Haley one of your boys will have to wait his turn. Tulla is spayed. 

Anyway........thank you for all your kind words. Little Debbie is so perfect now. She looks all healed and is has the personality of a angel! I can hold her and snuggle her and she gives it right back. That is something I never had the chance to do with my other two girls. They were all grown. Little Debbie has a chance to grow with me.


----------



## picklezon (Jul 17, 2006)

shes very cuteeee!:bunnyheart


----------



## ilovetegocalderon (Jul 18, 2006)

I'm in love!! How incredibly adorable!!


----------



## Bunni (Jul 18, 2006)

How cute!!


----------



## Haley (Aug 4, 2006)

Binkies...we need some more pics of these three beautiful girls!

Havent seen them in a bit!:kiss:

-Haley


----------



## binkies (Aug 15, 2006)

Tulla is disapproving of her empty hay loft!











Little Debbie is still so small, but her ears are growing like mad!!!


----------



## bunnydude (Aug 15, 2006)

Wonderful pictures!


----------



## Haley (Aug 15, 2006)

Hey!

There's the gorgeous girls..Ive been missing them. Wheres Ivory? Camera shy? 

Little Debbie is growing up fast..and those ears are gorgeous!

-Haley


----------



## binkies (Aug 15, 2006)

Ivory doesnt seem to be feeling too well. She stays in her cage most of the time. I am having a hard time figuring out what is up with her.


----------



## Haley (Aug 15, 2006)

hmm..is she eating and drinking and pooping regularly? I hope she's alright..make sure you keep a close eye on her. Would treats cheer her up? 

Give her a little kiss from me 

-Haley


----------



## bbgrl20 (Aug 15, 2006)

AWWW, I love little debbie's little big ears!

Give Ivory a hug for me, hope she is feeling better soon!:hug2


----------



## binkies (Aug 15, 2006)

I think I MAY have a reason. She is separated from Little Debbie because she lives with Tulla who HATES Little Debbie. I am trying for the first time tonight keeping Tulla alone and Ivory and Debbie together. 

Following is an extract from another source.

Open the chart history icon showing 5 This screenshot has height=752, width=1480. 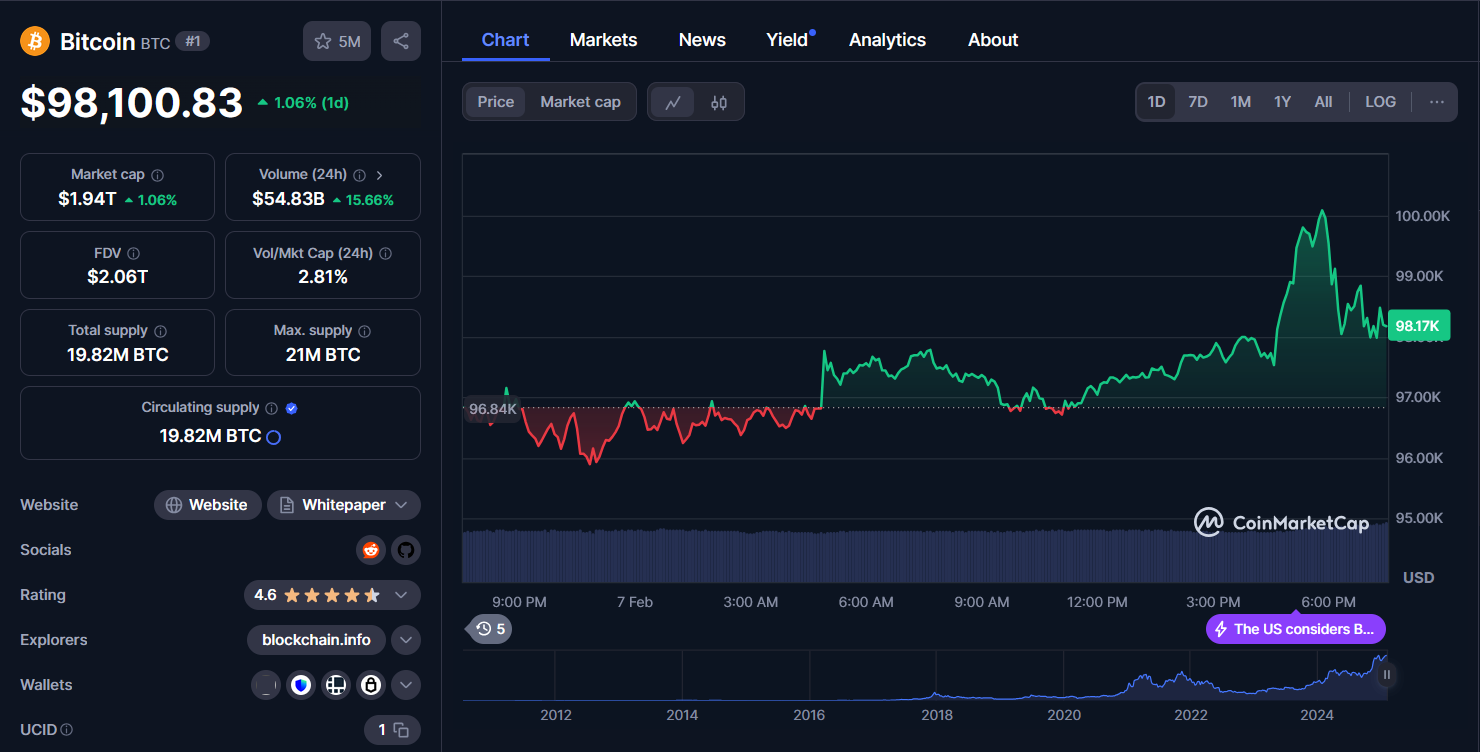(x=488, y=629)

I drug her out of her cage and took a pic before she ran back in.


----------



## Haley (Aug 15, 2006)

Ahhh...so Ivory is a bit upset being away from her buddy Tulla? That would explain her feeling a bit down. 

That would be awesome if you could eventually bond all three of them. That is, if LD can ever forgive Tulla for that bite!


----------



## binkies (Aug 16, 2006)

Actually, I thought Ivory was missing Debbie. But she just kicked her out of the cage. Back to the drawing board!


----------



## Haley (Aug 18, 2006)

Ivory feeling any better?


----------



## binkies (Aug 21, 2006)

Ivory just had her teeth trimmed this morning, so she is getting a special treat. Of course I cant leave out the others girls. That wouldn't be fair.


----------



## LuvaBun (Aug 21, 2006)

Such gorgeous girls - Little Debbie's ears are magnificent . How is Ivory feeling today?

Jan


----------



## binkies (Aug 21, 2006)

She feels GREAT! Been overdue for a trim.


----------



## Haley (Aug 21, 2006)

The girls are looking beautiful, as usual 

I especially love this pic:







"Hey, what are you looking at?"

Im just in love with your girls!!


----------



## binkies (Aug 21, 2006)

Awwww, thank you Haley! That is Tulla's "WHERE IS MY HAY!" look.


----------



## binkies (Aug 21, 2006)

I took a couple of pics with my phone of Ivory in the vets office. She is not pleased! Both of her ears were down.


----------



## Jess_sully (Aug 22, 2006)

Definitely dissaproving bunny faces, in both pictures  She's still adorable, though! I love how her ears don't hang completely flat.


----------



## binkies (Aug 22, 2006)

I cant begin to tell you guys how happy Ivory is right now. She is racing around everywhere, tearing up puppy pads, and binkying over and over. I have never seen her this happy!


----------



## binkies (Aug 24, 2006)

Tulla was enjoying her lovin' tonight. Believe it or not, she is NOT tranced! Just laying there.


----------



## Haley (Aug 25, 2006)

Aww. dont you just love it when you catch themracing around like its the happiest momentin their littlebunny life? Its awesome 

Great pics of Tulla! She doesnt look so tough in those pics  Is she being any nicer around Debbie yet?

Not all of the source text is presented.